April 06, 1995|By New York Times News Service

WASHINGTON -- Amid signs of increasing discord with its allies over the sharp fall of the dollar, the United States was joined yesterday by Germany and Japan in largely symbolic moves to bolster the U.S. currency. But once again, the Clinton administration failed to reverse the dollar's decline.

Treasury Secretary Robert E. Rubin later took the unusual step of calling a small group of reporters in Washington to announce ** that the three countries had been acting in concert and to argue that "in effect what you have is a shared commitment to a strong dollar because it is in our interest and in the interests of the other economies of the world."

But the verbal commitment was considerably stronger than the financial one. Currency traders said that the repeated interventions yesterday -- the second time in three days that central banks bought dollars in the market -- were relatively small in scale, and the dollar immediately retreated when the buying was over.

The net result was unimpressive: The dollar ended down slightly against the Japanese yen, at 86.04 from 86.21 Tuesday. Measured against the German mark, the dollar was quoted in New York at 1.3725 marks, down from 1.3785 on Tuesday.

Choosing his words carefully, Mr. Rubin said that Washington's primary objective in trying to reverse the dollar's slide was to prevent the rising cost of imported goods -- from German machine tools to Japanese cars -- from causing higher inflation in the United States.

At the same time, he insisted that the White House was not concerned that the weakness of the dollar would translate into a loss of political

influence for the United States, especially if other countries begin to conduct business around the world in other currencies.

Mr. Rubin also sought to put to rest a common belief among Wall Street traders that the United States did not mind a weak dollar because it helped put pressure on Japan to open its markets wider. "We have not and will not use the dollar as an instrument of trade policy," he said.

Mr.
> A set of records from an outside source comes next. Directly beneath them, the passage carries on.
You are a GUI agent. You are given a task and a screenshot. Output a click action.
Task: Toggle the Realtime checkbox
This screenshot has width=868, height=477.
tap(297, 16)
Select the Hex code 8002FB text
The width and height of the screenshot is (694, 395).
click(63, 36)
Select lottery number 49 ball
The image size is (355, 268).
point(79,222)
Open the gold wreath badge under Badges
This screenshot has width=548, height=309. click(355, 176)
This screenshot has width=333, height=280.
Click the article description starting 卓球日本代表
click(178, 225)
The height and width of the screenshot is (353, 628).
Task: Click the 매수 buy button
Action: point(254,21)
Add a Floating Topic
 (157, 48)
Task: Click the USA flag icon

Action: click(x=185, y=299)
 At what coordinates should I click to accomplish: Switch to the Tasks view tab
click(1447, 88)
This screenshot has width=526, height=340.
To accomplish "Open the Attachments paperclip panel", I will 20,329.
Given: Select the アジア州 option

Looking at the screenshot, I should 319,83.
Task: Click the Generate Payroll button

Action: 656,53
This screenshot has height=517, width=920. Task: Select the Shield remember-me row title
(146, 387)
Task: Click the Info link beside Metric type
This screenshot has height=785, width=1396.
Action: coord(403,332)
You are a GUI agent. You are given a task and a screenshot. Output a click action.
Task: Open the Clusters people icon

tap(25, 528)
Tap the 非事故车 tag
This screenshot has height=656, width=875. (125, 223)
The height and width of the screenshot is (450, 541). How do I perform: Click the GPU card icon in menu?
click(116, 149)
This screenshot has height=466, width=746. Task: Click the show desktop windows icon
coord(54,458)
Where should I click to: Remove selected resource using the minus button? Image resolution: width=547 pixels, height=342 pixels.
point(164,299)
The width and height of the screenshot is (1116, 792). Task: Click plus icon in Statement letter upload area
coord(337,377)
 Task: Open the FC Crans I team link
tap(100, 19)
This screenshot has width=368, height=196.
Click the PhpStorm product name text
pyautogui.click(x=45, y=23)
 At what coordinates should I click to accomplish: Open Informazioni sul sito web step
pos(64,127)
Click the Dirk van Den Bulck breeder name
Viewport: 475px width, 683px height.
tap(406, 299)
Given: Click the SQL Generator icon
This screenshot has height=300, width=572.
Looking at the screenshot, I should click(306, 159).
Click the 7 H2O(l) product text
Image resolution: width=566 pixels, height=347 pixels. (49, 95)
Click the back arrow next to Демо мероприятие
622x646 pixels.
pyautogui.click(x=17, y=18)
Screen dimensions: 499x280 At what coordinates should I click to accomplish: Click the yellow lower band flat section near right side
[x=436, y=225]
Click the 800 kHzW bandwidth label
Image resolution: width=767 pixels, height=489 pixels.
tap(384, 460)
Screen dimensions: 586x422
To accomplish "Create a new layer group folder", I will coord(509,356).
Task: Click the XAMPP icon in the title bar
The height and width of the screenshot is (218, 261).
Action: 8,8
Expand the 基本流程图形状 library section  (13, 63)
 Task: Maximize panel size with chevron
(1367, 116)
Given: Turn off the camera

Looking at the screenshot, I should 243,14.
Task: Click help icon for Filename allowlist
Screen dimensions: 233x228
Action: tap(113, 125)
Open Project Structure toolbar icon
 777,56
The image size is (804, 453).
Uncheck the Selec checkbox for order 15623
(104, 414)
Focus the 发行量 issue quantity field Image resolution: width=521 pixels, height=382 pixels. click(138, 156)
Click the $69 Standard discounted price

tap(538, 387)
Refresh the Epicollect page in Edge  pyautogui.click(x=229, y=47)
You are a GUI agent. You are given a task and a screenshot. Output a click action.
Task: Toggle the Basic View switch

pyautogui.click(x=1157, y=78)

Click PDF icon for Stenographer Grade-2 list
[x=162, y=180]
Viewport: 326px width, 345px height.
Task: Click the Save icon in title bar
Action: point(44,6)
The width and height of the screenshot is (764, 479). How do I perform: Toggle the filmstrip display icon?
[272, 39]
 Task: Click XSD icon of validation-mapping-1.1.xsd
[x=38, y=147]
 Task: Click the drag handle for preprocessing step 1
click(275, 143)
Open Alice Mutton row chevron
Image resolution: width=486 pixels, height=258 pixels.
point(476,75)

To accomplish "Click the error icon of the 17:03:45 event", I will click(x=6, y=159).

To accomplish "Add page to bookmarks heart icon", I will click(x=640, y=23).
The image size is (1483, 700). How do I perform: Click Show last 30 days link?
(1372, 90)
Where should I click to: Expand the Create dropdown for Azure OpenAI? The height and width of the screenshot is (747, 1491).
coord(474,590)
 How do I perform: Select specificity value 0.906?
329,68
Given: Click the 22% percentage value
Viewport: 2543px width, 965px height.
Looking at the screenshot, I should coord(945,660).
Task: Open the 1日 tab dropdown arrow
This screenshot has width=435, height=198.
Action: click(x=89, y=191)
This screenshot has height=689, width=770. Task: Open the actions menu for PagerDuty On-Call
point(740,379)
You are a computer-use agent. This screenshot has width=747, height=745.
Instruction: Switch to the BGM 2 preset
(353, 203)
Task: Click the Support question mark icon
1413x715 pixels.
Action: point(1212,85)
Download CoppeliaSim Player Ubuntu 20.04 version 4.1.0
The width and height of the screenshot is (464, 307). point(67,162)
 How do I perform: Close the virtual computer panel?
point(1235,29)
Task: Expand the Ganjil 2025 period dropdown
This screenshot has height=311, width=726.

Rubin made the case that Germany and Japan were equally worried about the dollar's plight because their own goods were becoming more expensive and thus less competitive. A weaker dollar makes U.S. goods less costly for importers in nations whose currencies have gained in value.

But his insistence that the larger group of allies known as the Group of Seven shared the goals of the United States came in sharp contrast to statements yesterday by several German officials, who made it clear that they saw the dollar as Washington's problem, not theirs.

And the Germans argued that only Washington could overcome the dollar's weakness, chiefly by bringing the nation's budget and trade deficits under control.

"Stability begins at home," said Finance Minister Theo Waigel, Mr. Rubin's counterpart in Germany. In a particularly blunt assessment during a speech to a conference of German bankers in Bonn, Mr. Waigel said that "G-7 cooperation cannot be used to compensate for national deficiencies."